§ **How to complete this task**
Write out all of the records precisely. Skip anything that is a picture.

Saved entries
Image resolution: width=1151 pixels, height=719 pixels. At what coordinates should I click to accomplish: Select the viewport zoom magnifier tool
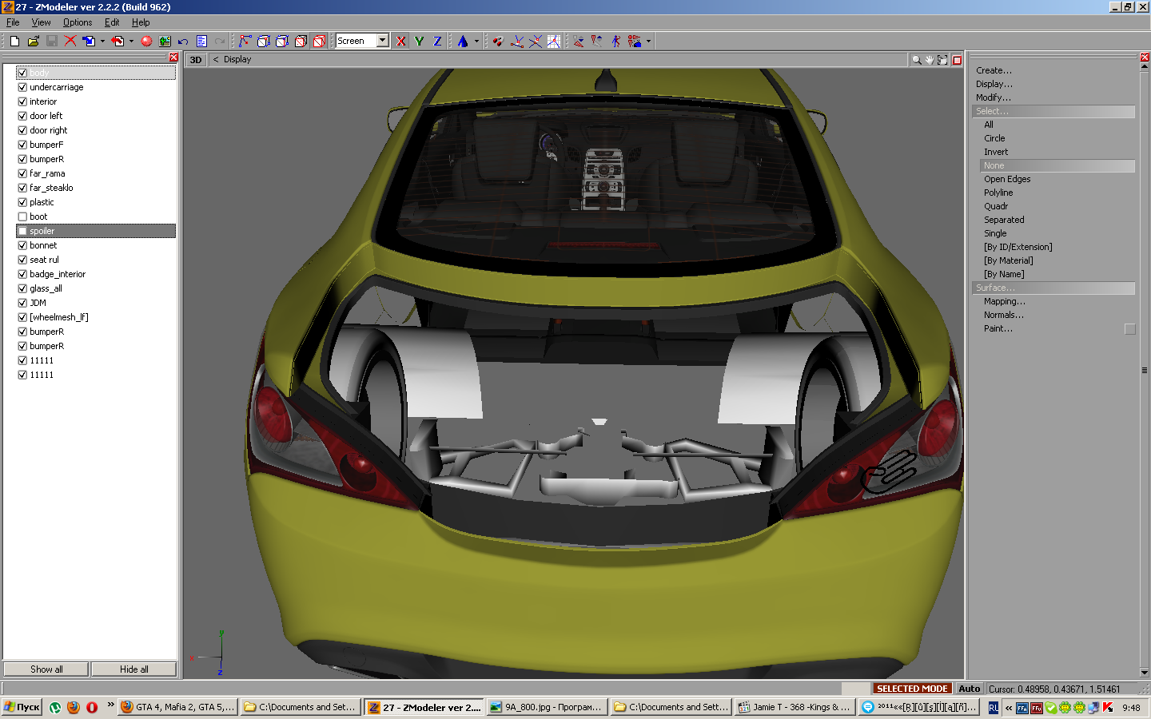(x=916, y=60)
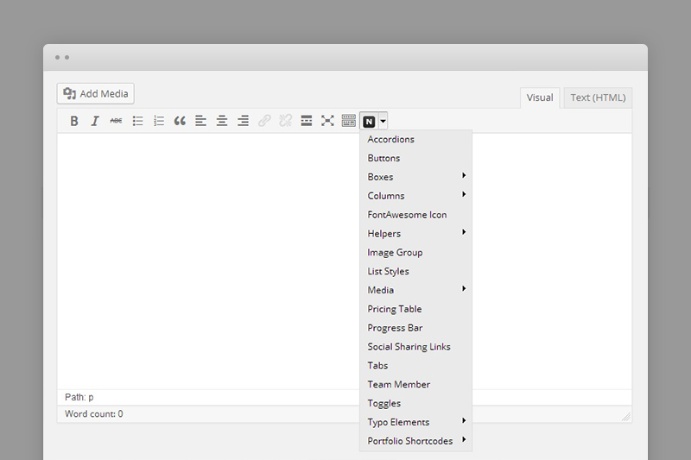Enable fullscreen editing mode

tap(327, 121)
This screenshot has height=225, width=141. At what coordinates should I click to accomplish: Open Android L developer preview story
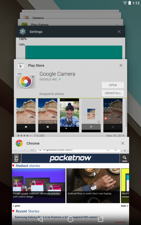(x=39, y=186)
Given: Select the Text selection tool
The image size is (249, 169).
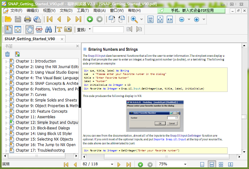Looking at the screenshot, I should pos(58,29).
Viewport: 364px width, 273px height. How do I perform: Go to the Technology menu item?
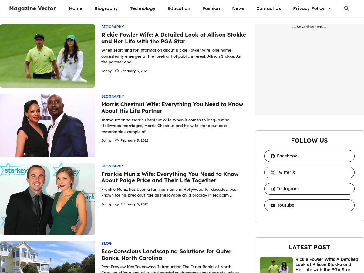143,8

§ **Task solution**
Image resolution: width=1151 pixels, height=719 pixels. At what coordinates should I click to accomplish: Select the viewport zoom magnifier tool
(x=916, y=60)
Enable fullscreen editing mode

tap(327, 121)
This screenshot has height=225, width=141. At what coordinates should I click to accomplish: Open Android L developer preview story
(x=39, y=186)
Given: Select the Text selection tool
The image size is (249, 169).
Looking at the screenshot, I should pos(58,29).
Viewport: 364px width, 273px height. How do I perform: Go to the Technology menu item?
143,8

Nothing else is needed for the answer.